La naissance et la jeunesse de l'héroïne du roman, Ada, ont pour narrateur principal un « nous », les ogbanje, des divinités qui la dominent, pour le pire beaucoup plus souvent que pour le meilleur. À partir de l'accession à la sexualité, vécue par Ada de façon traumatique, l'une de ces obganje, dénommée Asughara par elle-même, prend le dessus sur les autres. Asughara est caractérisée par un goût immodéré pour la luxure, la cruauté et la perfidie, qui s'exerce autant à l'encontre d'Ada que de ses partenaires, des garçons eux-mêmes choisis de préférence parmi les plus maléfiques et violents. Le récit conté par Asughara, qui forme la plus grande partie du roman, où très rarement la parole est laissée à la protagoniste, se compose donc majoritairement de scènes de stupres, de viols, de scarifications et autres tortures qu'Ada s'inflige, jusques et y compris une tentative de suicide opérée sous la domination de cet esprit malveillant. Les dialogues entre la Bête et la jeune fille révèlent l'ampleur de la manipulation dont cette dernière est la victime. La reconquête d'Ada par les autres obganje, suite à un véritable procès stalinien entre esprits dont un dénommé Saint Vincent, se solde par une mastectomie de la jeune femme qui s'inscrit dans ce qui ressemble à un début de transition vers le sexe masculin, laquelle laisse donc douter de la bienveillance de l'ensemble de l'aréopage des esprits... Cependant il faut noter que si cette cosmologie est uniquement paternelle-africaine, l'héritage religieux maternel existe aussi : il consiste dans une sorte de dévotion chrétienne – plutôt puritaine – conformément à laquelle le christ, alias Yshwa, fait également partie du conclave et assume un rôle d'antagoniste en particulier d'Asughara (cf. cit. 2 et 3).
La composante migrante de cette œuvre se retrouve à la fois dans la biographie de l'autrice et dans le récit lui-même de multiples façons.
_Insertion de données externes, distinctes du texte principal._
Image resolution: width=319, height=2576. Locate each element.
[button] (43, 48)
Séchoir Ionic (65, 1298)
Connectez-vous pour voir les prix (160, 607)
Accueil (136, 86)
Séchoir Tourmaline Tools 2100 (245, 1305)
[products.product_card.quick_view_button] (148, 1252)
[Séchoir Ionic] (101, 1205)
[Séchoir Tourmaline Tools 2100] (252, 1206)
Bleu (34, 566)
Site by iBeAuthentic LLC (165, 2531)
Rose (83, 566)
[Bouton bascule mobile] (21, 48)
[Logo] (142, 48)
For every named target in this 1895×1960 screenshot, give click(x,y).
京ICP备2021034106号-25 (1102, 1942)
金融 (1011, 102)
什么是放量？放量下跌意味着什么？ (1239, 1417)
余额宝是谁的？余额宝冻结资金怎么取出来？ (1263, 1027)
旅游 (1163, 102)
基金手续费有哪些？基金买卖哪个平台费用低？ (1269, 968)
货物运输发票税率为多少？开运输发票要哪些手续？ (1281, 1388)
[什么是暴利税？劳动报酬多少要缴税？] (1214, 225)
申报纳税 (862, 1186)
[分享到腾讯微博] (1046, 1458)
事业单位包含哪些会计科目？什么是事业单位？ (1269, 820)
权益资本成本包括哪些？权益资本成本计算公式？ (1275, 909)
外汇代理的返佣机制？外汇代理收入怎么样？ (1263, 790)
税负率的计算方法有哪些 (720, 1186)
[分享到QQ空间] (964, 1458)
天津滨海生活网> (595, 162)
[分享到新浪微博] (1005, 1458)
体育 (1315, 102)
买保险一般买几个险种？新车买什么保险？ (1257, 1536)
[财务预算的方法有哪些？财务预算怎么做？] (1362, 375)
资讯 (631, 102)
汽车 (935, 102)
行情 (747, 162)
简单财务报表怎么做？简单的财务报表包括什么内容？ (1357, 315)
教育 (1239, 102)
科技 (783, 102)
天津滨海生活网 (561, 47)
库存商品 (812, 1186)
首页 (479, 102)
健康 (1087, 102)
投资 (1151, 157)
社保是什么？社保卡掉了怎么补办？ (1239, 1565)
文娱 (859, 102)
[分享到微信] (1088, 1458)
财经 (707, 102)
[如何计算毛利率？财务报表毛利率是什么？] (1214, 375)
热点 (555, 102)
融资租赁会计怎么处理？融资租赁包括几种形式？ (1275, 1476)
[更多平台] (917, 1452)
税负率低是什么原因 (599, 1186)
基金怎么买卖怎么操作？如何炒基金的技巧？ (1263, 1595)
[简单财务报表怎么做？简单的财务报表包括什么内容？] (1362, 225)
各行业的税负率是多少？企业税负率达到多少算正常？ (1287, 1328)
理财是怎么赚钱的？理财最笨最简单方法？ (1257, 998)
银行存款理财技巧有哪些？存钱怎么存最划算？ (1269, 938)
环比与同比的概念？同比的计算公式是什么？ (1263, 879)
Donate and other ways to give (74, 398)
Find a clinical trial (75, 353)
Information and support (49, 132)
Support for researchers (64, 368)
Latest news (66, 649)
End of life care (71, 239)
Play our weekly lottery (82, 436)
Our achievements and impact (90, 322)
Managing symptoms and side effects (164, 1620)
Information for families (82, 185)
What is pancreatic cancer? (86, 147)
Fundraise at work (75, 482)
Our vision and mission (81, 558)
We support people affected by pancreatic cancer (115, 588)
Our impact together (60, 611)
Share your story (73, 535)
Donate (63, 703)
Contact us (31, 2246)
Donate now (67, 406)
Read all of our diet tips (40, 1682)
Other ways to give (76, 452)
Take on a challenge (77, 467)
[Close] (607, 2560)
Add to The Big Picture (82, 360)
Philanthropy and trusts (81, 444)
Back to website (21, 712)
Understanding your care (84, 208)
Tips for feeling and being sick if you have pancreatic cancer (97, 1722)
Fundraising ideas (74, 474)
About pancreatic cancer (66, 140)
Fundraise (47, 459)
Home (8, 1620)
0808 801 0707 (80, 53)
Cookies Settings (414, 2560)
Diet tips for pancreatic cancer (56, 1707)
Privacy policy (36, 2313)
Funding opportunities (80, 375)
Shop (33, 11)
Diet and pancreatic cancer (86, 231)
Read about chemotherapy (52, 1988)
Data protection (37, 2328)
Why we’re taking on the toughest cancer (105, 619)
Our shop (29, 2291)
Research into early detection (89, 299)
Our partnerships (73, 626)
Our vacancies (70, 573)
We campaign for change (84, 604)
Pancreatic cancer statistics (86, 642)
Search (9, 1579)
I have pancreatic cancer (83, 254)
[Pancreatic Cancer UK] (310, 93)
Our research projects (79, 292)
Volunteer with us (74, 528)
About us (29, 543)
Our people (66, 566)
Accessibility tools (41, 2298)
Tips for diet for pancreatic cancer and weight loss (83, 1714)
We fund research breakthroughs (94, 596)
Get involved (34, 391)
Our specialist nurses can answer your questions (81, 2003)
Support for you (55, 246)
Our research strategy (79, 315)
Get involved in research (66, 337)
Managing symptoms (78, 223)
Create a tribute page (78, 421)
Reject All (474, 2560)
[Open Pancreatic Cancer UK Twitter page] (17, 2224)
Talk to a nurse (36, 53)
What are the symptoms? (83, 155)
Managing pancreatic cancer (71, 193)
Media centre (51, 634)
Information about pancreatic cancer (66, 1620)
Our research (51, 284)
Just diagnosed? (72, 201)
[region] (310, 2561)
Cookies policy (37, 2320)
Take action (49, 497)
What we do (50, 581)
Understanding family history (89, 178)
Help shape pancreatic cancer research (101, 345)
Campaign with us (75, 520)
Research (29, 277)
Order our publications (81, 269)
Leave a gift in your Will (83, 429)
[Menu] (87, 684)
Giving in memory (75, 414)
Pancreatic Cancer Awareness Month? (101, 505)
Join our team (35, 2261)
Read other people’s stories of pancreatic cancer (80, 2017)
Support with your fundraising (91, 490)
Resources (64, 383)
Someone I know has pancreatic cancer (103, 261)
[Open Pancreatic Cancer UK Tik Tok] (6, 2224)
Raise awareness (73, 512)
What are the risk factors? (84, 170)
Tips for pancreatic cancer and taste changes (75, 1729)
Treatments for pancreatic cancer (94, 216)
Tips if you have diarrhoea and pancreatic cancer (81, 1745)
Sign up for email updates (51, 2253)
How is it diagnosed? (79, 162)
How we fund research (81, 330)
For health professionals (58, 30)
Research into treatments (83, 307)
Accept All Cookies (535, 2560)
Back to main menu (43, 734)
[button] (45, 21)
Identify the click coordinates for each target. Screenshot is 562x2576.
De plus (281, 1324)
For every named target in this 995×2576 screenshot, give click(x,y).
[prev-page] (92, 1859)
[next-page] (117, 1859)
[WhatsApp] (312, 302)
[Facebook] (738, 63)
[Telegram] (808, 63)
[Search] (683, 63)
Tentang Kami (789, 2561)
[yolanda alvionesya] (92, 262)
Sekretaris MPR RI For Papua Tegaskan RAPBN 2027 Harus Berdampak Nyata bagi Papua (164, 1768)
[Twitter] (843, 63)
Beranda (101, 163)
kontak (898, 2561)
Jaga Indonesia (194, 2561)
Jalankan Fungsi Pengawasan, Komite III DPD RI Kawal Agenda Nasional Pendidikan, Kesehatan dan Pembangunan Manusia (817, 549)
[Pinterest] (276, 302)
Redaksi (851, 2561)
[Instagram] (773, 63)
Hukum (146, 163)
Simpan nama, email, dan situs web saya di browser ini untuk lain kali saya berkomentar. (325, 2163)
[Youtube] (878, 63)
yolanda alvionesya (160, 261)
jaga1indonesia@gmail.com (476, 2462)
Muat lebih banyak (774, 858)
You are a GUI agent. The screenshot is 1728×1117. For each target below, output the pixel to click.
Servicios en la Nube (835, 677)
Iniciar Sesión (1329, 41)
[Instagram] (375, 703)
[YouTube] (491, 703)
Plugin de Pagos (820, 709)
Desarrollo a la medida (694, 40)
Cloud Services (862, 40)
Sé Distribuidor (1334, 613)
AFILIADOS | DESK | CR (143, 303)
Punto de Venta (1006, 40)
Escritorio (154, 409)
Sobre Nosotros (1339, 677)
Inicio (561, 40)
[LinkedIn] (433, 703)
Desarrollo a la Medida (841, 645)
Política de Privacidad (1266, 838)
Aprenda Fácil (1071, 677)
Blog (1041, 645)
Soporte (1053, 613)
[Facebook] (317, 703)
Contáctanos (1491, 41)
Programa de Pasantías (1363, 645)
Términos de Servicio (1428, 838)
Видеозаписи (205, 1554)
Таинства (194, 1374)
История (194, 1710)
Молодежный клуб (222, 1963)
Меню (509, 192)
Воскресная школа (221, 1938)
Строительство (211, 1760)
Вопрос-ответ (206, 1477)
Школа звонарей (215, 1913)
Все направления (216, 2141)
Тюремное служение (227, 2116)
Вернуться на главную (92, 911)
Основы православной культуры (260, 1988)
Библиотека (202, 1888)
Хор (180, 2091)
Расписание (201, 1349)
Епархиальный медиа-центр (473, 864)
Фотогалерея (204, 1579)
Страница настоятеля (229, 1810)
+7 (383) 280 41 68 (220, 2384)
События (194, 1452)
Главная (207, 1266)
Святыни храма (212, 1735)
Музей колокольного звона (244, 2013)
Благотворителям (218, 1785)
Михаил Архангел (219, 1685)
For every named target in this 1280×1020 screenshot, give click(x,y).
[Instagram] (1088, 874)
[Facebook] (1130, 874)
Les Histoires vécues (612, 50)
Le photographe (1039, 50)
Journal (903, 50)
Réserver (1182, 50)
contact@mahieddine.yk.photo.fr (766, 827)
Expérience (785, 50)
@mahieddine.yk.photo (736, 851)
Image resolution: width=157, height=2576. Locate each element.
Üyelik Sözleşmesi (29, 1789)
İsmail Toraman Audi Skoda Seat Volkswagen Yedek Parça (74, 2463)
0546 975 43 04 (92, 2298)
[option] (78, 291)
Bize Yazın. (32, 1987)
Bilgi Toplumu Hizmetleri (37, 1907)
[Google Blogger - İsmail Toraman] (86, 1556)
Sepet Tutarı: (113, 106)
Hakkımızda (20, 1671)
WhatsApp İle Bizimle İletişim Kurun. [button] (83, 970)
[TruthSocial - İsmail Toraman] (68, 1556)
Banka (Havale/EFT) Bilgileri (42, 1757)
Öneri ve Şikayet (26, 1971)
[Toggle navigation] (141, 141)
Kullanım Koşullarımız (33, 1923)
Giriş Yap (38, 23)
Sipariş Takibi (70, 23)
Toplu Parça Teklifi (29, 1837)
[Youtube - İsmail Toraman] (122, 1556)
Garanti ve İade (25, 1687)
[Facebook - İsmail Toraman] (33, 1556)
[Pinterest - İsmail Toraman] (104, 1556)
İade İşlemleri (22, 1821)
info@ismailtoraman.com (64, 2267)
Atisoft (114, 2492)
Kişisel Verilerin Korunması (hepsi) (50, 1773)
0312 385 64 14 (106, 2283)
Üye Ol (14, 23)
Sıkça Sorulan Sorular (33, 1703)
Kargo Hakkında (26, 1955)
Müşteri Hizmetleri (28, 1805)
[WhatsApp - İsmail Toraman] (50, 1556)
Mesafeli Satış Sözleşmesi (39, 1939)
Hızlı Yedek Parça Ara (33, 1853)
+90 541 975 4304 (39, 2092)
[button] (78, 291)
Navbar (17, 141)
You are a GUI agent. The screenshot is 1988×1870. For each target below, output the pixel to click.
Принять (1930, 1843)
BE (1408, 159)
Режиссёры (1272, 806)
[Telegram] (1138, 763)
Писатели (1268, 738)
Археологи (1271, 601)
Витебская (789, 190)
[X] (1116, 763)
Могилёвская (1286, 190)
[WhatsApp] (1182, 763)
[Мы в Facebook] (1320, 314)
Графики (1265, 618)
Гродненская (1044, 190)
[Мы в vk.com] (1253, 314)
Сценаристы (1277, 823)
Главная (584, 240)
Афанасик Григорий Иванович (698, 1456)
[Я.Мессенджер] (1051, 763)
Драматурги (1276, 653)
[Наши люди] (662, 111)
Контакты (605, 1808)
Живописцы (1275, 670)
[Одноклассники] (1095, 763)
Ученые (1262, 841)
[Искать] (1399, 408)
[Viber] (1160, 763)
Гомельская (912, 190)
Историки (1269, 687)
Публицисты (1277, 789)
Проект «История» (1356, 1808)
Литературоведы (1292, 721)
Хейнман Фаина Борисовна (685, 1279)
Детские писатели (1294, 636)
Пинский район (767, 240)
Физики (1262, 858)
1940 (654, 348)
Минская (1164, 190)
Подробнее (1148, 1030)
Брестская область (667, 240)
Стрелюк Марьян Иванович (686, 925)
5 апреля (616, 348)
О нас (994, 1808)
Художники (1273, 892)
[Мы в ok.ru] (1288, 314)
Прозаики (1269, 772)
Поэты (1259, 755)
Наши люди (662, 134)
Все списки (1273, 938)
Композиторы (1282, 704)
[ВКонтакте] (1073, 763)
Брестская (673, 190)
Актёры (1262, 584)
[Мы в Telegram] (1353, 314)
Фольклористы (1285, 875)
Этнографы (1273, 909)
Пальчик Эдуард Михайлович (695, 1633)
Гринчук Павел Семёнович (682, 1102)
En se limitant au roman, le personnage maternel, Saachi, originaire de Malaisie, « de l'autre côté de l'océan Indien », vit en continuelle migration : du Nigeria où elle quitte son époux (rencontré à Londres) et trois enfants, à l'Arabie saoudite, puis aux États-Unis où Ada grandit et où se déroule la plupart de l'action narrative. De plus, conformément à ce que l'on sait de l'ethnopsychiatrie, le début de la « guérison » d'Ada, son « Salut » dit « Nzoputa » (chap. XX-XXII), ou tout au moins sa quête spirituelle des racines de ses troubles (et des siennes propres) passe par un retour en Afrique : « Rentre à la maison, chantaient mes frèresœurs. Rentre à la maison et nous ne te chercherons plus d'ennuis » (p. 251).



Cit. :


1. « Le moment était venu. Quand le fœtus avait encore un logis, la liberté nous était permise, mais il allait se retrouver seul, non plus chair dans un logis mais logis lui-même, et nous étions l'esprit destiné à l'habiter. Nous avions l'habitude du battement tiède de deux cœurs séparés par des parois de chair et de liquide, l'habitude d'avoir la possibilité de partir, de retourner là d'où nous venions, libres comme doivent l'être les esprits. Qu'on nous choisisse pour nous enfermer dans la conscience embrouillée d'un petit cerveau ? Nous refusions. Ce serait de la folie.
[…]
C'était le sixième jour du sixième mois.
Finalement, les médecins enfoncèrent une aiguille dans Saachi et l'alimentèrent avec une perfusion, combattant notre résistance avec des médicaments, expulsant le corps qui était en train de devenir le nôtre. Et c'est ainsi que cette naissance inconnue, cette abomination de la chair, a refermé son piège sur nous, et voilà comment nous avons atterri ici. » (pp. 12-13)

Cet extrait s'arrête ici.